If a line in the listing below contains "agent", return that line.
BEGIN Task inputs
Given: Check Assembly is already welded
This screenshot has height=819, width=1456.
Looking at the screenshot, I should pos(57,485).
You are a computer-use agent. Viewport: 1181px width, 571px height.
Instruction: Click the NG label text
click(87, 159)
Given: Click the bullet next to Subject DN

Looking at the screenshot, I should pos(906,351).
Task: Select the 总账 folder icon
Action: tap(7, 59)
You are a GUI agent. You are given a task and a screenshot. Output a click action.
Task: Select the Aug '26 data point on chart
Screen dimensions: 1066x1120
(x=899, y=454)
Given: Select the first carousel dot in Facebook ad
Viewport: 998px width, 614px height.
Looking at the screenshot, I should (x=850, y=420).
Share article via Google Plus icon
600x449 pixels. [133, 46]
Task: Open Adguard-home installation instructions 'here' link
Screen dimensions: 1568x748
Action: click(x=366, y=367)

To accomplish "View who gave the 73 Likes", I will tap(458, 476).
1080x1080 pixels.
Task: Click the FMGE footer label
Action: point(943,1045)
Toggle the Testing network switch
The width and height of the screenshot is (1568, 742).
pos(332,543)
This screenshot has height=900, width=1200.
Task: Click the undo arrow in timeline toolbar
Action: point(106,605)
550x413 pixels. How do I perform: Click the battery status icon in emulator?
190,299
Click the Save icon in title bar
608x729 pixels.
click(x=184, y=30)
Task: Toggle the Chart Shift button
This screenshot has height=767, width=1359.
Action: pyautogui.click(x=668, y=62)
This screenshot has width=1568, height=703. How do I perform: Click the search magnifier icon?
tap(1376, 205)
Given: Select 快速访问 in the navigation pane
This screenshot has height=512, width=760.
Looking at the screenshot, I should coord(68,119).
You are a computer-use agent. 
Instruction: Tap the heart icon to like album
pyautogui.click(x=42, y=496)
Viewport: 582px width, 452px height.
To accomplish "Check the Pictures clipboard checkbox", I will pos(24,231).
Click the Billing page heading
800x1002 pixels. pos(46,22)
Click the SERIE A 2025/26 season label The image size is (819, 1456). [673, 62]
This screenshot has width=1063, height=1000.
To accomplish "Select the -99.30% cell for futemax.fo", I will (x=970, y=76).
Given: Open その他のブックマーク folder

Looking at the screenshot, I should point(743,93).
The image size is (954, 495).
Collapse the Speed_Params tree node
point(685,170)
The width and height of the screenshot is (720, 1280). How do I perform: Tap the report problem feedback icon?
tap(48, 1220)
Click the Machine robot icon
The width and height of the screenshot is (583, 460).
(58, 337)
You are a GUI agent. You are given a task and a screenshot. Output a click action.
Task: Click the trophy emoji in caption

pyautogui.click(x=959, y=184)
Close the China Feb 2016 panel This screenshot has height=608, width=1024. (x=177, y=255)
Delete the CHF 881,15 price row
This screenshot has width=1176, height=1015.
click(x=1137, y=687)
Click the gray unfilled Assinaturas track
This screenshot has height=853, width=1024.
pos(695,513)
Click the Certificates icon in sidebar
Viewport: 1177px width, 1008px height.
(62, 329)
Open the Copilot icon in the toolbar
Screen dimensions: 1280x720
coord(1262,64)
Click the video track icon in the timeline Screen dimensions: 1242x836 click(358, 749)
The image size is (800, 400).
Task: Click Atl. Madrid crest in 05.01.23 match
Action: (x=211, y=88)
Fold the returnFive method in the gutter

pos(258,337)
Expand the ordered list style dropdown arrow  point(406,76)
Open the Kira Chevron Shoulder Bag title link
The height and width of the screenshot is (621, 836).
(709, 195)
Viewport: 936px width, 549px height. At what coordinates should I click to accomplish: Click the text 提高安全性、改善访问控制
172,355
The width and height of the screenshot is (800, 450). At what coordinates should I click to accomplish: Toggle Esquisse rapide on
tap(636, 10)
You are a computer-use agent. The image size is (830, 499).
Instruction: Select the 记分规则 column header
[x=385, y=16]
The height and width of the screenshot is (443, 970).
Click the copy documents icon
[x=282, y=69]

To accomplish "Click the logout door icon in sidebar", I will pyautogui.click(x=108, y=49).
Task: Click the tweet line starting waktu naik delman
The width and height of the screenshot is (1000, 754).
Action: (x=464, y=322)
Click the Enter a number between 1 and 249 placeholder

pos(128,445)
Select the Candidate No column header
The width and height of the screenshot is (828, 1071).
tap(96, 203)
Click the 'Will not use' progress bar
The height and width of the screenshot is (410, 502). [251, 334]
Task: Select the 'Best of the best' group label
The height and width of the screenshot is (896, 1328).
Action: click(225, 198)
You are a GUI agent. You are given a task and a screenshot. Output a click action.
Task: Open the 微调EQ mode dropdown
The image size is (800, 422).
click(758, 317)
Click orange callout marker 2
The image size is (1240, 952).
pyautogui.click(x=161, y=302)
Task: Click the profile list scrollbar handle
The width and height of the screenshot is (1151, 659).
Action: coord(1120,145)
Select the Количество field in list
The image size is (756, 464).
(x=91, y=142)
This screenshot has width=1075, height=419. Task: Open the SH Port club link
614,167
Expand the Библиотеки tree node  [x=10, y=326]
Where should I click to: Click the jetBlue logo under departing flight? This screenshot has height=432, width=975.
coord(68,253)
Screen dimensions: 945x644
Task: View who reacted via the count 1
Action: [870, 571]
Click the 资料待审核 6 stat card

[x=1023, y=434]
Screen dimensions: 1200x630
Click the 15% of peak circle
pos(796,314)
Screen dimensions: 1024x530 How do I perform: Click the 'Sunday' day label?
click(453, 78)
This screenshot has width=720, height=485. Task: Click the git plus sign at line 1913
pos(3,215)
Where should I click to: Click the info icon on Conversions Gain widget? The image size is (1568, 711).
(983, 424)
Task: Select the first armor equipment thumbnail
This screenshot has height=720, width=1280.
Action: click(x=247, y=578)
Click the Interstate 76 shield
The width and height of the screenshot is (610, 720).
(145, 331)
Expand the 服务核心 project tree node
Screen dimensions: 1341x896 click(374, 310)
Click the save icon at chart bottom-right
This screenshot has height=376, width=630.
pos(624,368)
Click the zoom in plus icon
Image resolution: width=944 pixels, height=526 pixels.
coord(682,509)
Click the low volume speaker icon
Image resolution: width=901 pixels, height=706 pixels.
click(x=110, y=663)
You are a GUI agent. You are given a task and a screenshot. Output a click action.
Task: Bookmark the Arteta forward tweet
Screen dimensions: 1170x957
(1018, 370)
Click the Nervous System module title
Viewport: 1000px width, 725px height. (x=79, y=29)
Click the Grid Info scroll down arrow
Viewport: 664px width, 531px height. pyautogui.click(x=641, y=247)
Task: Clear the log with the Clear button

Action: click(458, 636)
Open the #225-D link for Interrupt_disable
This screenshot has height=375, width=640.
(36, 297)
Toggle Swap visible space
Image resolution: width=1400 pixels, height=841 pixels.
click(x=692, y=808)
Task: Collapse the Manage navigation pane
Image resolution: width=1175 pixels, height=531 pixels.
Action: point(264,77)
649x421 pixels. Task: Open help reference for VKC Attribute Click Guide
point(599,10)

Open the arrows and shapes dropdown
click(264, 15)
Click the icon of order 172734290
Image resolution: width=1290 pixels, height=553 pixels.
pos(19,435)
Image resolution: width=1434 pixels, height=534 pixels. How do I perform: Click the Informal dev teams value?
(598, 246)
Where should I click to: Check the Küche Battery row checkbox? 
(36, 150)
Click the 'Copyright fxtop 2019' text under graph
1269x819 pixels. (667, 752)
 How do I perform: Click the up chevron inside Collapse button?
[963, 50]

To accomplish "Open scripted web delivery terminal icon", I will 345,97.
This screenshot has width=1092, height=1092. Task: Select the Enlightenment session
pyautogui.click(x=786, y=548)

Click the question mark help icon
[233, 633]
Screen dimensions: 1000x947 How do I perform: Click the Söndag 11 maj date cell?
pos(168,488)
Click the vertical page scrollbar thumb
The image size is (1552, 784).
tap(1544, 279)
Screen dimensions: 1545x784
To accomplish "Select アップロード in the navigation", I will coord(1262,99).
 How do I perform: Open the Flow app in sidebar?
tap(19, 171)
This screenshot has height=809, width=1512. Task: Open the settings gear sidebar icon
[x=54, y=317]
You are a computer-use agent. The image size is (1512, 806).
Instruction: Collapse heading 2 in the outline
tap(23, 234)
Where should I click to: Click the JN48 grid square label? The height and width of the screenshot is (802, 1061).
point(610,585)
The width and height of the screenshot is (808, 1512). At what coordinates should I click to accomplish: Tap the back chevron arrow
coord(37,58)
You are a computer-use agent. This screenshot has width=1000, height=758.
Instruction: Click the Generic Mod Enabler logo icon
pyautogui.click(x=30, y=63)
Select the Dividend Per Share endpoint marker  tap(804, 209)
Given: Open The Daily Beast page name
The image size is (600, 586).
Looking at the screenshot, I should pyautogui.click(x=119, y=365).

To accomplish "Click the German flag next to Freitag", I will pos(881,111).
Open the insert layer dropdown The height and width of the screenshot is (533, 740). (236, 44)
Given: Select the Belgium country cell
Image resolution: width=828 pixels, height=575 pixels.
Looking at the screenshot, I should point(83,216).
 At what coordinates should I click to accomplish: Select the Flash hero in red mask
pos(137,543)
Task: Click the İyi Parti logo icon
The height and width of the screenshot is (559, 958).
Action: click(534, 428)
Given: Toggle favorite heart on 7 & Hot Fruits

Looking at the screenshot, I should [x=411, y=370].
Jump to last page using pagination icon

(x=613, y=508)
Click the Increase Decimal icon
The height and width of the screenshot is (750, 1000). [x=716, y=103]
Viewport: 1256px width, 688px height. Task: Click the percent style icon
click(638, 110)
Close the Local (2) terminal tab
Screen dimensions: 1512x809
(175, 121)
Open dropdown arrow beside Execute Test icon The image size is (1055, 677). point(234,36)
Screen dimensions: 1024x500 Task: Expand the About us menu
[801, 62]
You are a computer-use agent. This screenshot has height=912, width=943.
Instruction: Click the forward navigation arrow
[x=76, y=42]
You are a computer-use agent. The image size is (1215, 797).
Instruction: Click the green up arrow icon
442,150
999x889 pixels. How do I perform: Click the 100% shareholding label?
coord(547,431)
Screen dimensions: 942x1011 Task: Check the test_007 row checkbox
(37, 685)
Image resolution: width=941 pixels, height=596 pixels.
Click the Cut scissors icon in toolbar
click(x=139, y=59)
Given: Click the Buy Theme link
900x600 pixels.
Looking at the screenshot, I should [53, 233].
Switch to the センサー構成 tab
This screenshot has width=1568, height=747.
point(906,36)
END Task inputs
# [Exercise result]
You are a computer-use agent. Viewport: 1181px width, 571px height.
You are a GUI agent. You are given a task and a screenshot. Output a click action.
You are a computer-use agent. 
You are a GUI agent. You are given a task and a screenshot. Output a click action.
You are a computer-use agent. The image size is (830, 499).
You are a GUI agent. You are given a task and a screenshot. Output a click action.
You are a GUI agent. You are given a task and a screenshot. Output a click action.
You are a computer-use agent. The image size is (1512, 806).
You are a computer-use agent. This screenshot has width=1000, height=758.
You are a computer-use agent. This screenshot has height=912, width=943.
You are a computer-use agent. The image size is (1215, 797).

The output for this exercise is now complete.